Nous l'avons aimée. Elle nous a aimés.
Marcelline est morte à près de 40
ans.
Elle était véritablement membre
de notre communauté paroissiale.
Elle était joyeuse de vivre.
Quel
est donc le contenu du Message de Jésus Christ ? Et qu'est-ce que la Tradition
de l'Eglise du Christ ? Et qu'est-ce qu'une Communauté chrétienne ? Pour
répondre à ces interrogations, aucun besoin de cours théorique, aucun besoin de
recourir à la théologie, nous avons vu Marcelline vivre devant nous, et cela
nous suffit pour aujourd'hui. Marcelline en effet, et elle n'est heureusement
pas seule, est pour moi le témoignage de ce que le Message du Christ,
intelligemment mis en oeuvre, avec l'aide d'une Communauté chrétienne, peut
apporter au monde.
Elle
a grandi dans une famille, qu'on peut dire chrétienne, ce qui ne signifie pas
qu'elle était parfaite; une famille où la foi faisait partie de l'héritage
commun, où l'Evangile était transmis, non seulement en paroles mais en actes,
où on faisait partie d'une paroisse comme d'un pays, où on apprenait à prier,
non seulement à demander, mais aussi à remercier.
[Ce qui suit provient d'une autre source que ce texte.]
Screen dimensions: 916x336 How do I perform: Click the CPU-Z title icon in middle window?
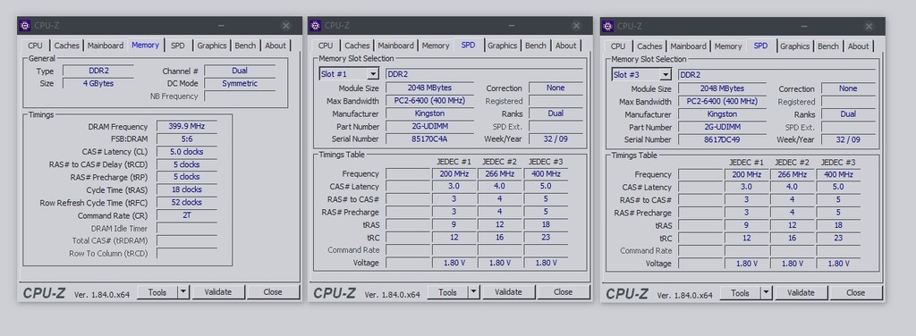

Pour avoir ainsi éduqué
Marcelline, Madame JACQ, nous vous disons Merci !
Elle
a intériorisé le Message du Christ au plus profond d'elle-même, et avec
Bernard, elle l'a transmis à ses enfants, toujours avec l'aide et le soutien
d'autres croyants : l'équipe d'Aumônerie du Lycée, les membres du Centre de
Préparation au Mariage, la Communauté chrétienne de Saint ANDRE et notre ami
disparu Raymond HARDY. Et les témoignages que nous avons entendus au début de
cette célébration disent assez combien Bernard et Marcelline faisaient partie
de notre paysage familier.
Ce
Message du Christ, elle a voulu le vivre discrètement, dans le respect des
consciences de chacun, dans son milieu professionnel de l'Enseignement public,
et vous, les instits qui êtes ici, vous l'avez aimée et elle vous a aimés,
comme elle aimait les enfants et son métier.
Elle
désirait que sa maison soit ouverte, et elle y est parvenue, tout en sachant
entretenir la nécessaire intimité familiale.
Cela
dit, elle n'était pas parfaite. Comme nous elle avait ses points faibles. Mais
la sainteté n'est pas la perfection.
Le
saint, le second extrait de l'Evangile de Mathieu, que nous avons entendu,
disait " le Juste ", je le dis souvent, c'est celui qui tâche
d'ajuster son désir sur le désir de son Dieu, comme le Christ. Celui qui,
rencontrant quelqu'un qui est dans le besoin, ne fera pas de discours et ne
réunira pas une commission, mais apportera simplement le soulagement qu'il est
en mesure d'apporter. Le saint, qu'il reconnaisse Dieu dans le Christ ou ne le
reconnaisse pas, qu'il soit blanc ou qu'il soit noir, riche ou pauvre, c'est
celui qui, tout simplement, s'efforce de vivre en homme, et fait en sorte que
l'humain soit respecté en tout homme. Le saint, le juste, c'est celui qui
reconnait en l'autre son frère, son semblable, c'est celui qui met ou qui remet
l'homme debout, et qui vit lui-même debout. Etre saint, c'est être solidaire.
Etre saint, c'est aimer !
Nous
l'avons aimée. Elle nous a aimés. C'est le souvenir que nous gardons de
Marcelline. C'est de cela que nous rendons grâces à notre Dieu.